When President Joe Biden announced Thursday he was pardoning 39 people and commuting 1,500 prison sentences – the largest act of clemency in a single day – we were not surprised.
Yes, the sheer number is staggering; but when you step back and realize it came just 12 days after Biden pardoned his son Hunter, who was to be sentenced this month after being convicted at trial on gun charges and pleading guilty to federal charges in a tax case, it wasn’t a shell shocker.
No doubt Biden’s message of giving people second chances and reuniting families by extending clemency is a good one to send over the airwaves when you, as the President, have controversially benefitted from it.
And by your own hand, at that.
But what did catch us off guard was Rita Crundwell, who pleaded guilty to embezzling nearly $54 million from the city of Dixon during her 20-year tenure as Dixon’s city comptroller, was on the list of the 1,500 who’d been granted a commutation. All had earlier been released from prison, some to halfway houses and others to home confinement, under the CARES Act of 2020 to stem COVID-19 outbreaks in penal institutions.
Sentenced in 2013 to 19 years and 7 months in prison and with a 2028 release date set, according to the U.S. Board of Prisons website, Crundwell had served 8 1/2 years in Pekin Correctional Center when she was released from her prison confines in August 2021 to a halfway house program and then to home confinement.
While Crundwell was not pardoned Thursday, Biden’s commutation does release Crundwell from any restrictions.

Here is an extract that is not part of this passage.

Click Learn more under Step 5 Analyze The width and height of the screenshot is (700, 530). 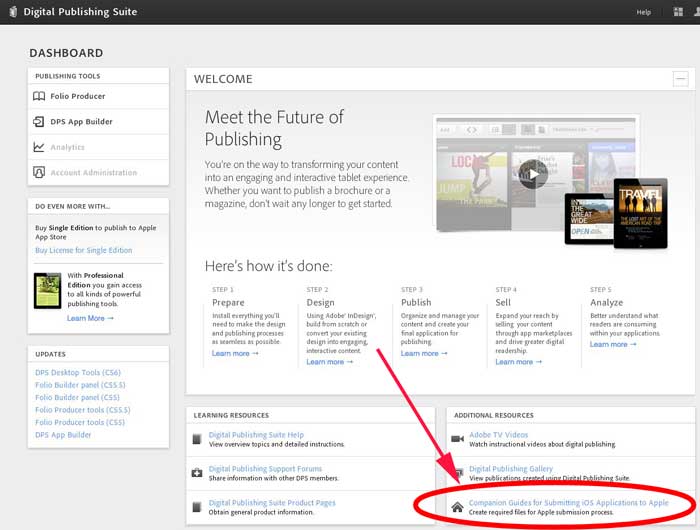(612, 344)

Since the announcement, we’ve been hearing the same questions: What – other than her earlier release under the CARES Act – qualified Crundwell to be considered for clemency? What is the process? Who reads the cases under consideration? Who makes the decisions?
In a White House press briefing the day of the announcement, White House Press Secretary Karine Jean-Pierre was pressed about how decisions are reached. But her answers weren’t clear. She said Biden certainly made the final decision, but reporters couldn’t get an answer as to the process.
“So, I’m not going to go into step by step of this process,” was Jean-Pierre’s response.
She did say that the U.S. Board of Prisons did play a role just by granting the 1,500 people prison release under the CARES Act and that those released under it demonstrated good behavior. They also had shown that incarceration and at-home confinement had been successful in their rehabilitation.
Our question: Is that enough when your crime is deemed to be the largest municipal theft in U.S. history? Doesn’t that alone make it enough to keep her in prison until she mandatorily completes 85% of her sentence and reaches her 2028 discharge date?
After all, Crundwell’s crime was not a one-off.
It was year after year after year of abusing her duties by stealing money from the same community that was funding her paycheck.
It was running her office so that her thievery wasn’t detected, again, year after year after year.
It was living a blatantly lavish lifestyle in front of the very people who were unknowingly funding it.
Sure, Dixon recovered $40 million in settlements and more than $15 million was repaid from the sale of Crundwell’s horses and other assets, according to an Associated Press report.
Crundwell also is reported to have told a judge, in a handwritten letter describing her various health problems, that she was going to do everything possible to “make up for my mistakes” and “I have taken responsibility for my actions since the first day.”
But when it’s all said and done, her crime’s sentence is not one that should have been waved away in the name of granting a second chance.
Her commutation was a miscarriage of justice and she should have had to the pay the full price in the name of fairness to her victims – the same ones she stole from year, after year, after year.